YOUR INSTRUCTIONS. From the line that holds "Task: Click the Print toolbar icon" to the end of the records, reproduce every line exactly. No pictures.

INFORMATION SHOWN.
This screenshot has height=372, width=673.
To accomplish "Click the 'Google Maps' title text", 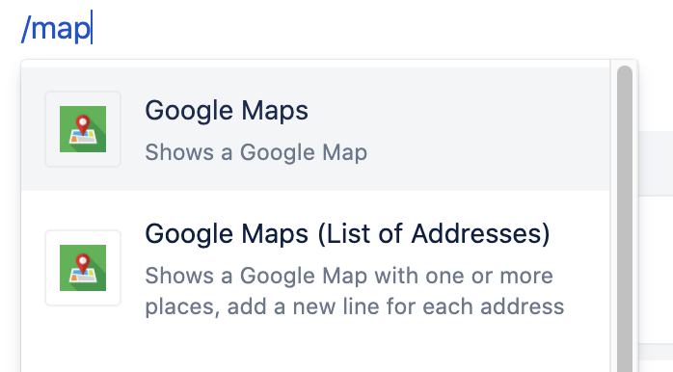I will 227,111.
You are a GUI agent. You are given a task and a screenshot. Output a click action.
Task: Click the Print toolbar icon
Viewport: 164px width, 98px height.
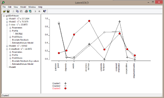click(x=26, y=11)
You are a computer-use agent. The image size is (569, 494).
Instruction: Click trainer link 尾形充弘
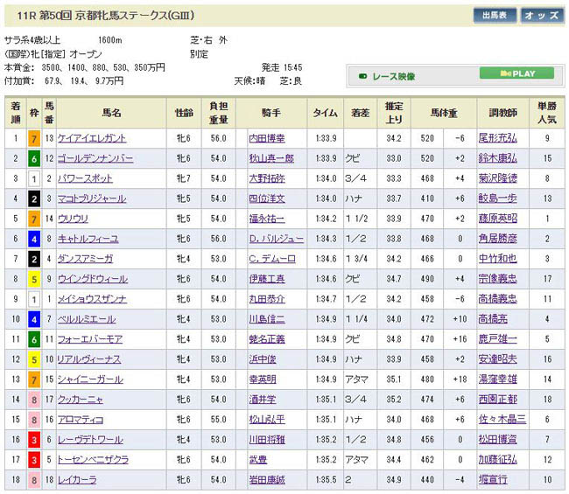coord(497,138)
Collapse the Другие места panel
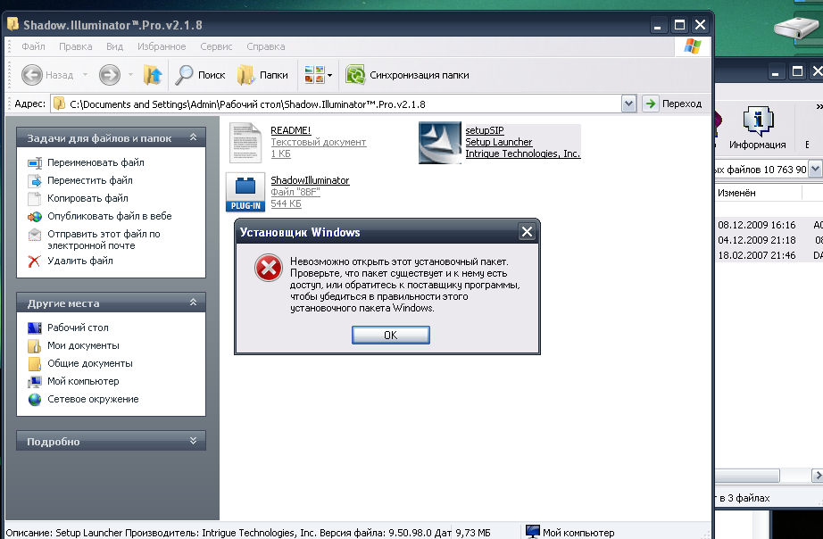The width and height of the screenshot is (823, 539). coord(192,303)
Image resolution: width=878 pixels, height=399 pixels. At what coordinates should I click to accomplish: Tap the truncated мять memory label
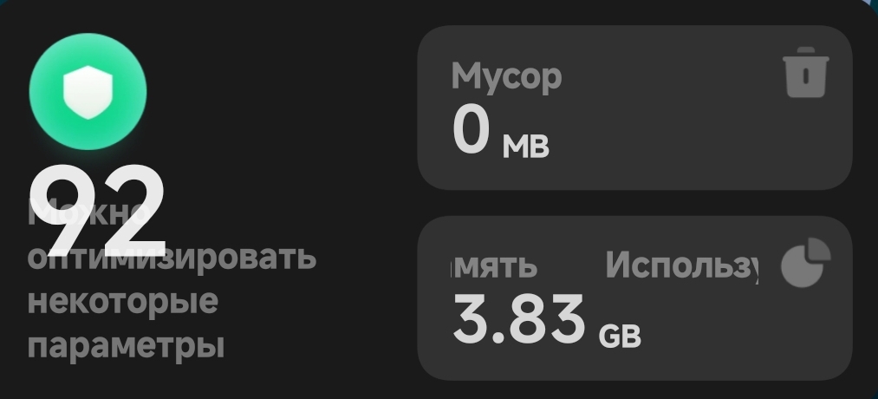[x=495, y=265]
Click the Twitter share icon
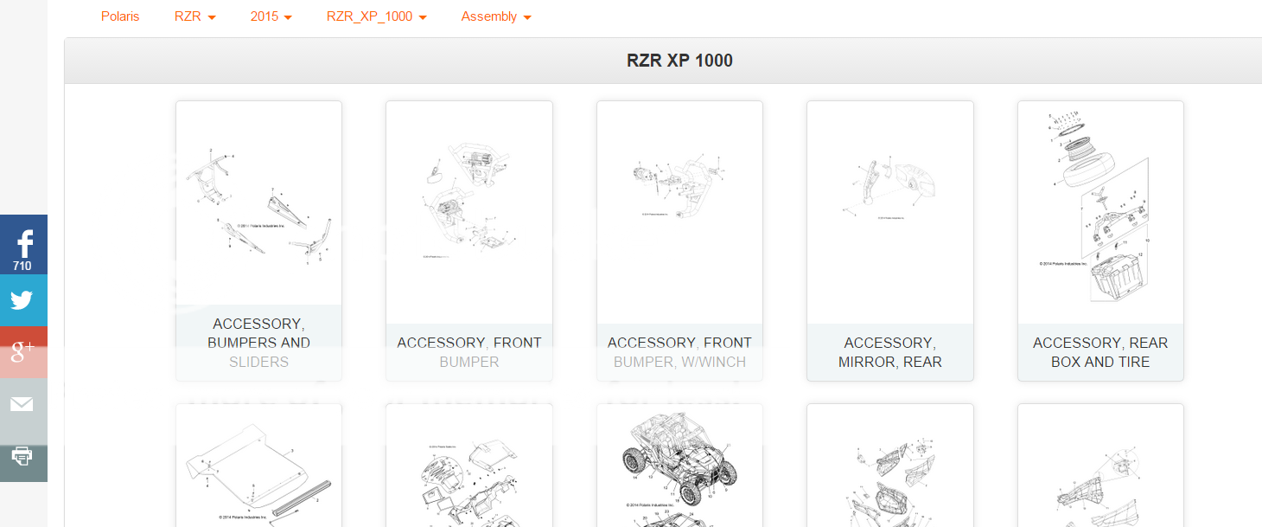 click(23, 300)
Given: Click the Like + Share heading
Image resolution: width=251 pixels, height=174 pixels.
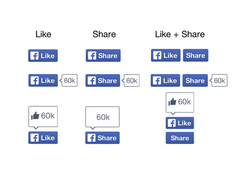Looking at the screenshot, I should tap(179, 34).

PROBLEM SOLUTION.
Task: Click the Print toolbar icon
Viewport: 164px width, 98px height.
click(x=26, y=11)
You are a computer-use agent. The image size is (569, 494).
Instruction: Click trainer link 尾形充弘
coord(497,138)
Collapse the Другие места panel
The width and height of the screenshot is (823, 539). coord(192,303)
Image resolution: width=878 pixels, height=399 pixels. At what coordinates should I click to accomplish: Tap the truncated мять memory label
[x=495, y=265]
Click the Twitter share icon
 click(23, 300)
Given: Click the Like + Share heading
Image resolution: width=251 pixels, height=174 pixels.
Looking at the screenshot, I should tap(179, 34).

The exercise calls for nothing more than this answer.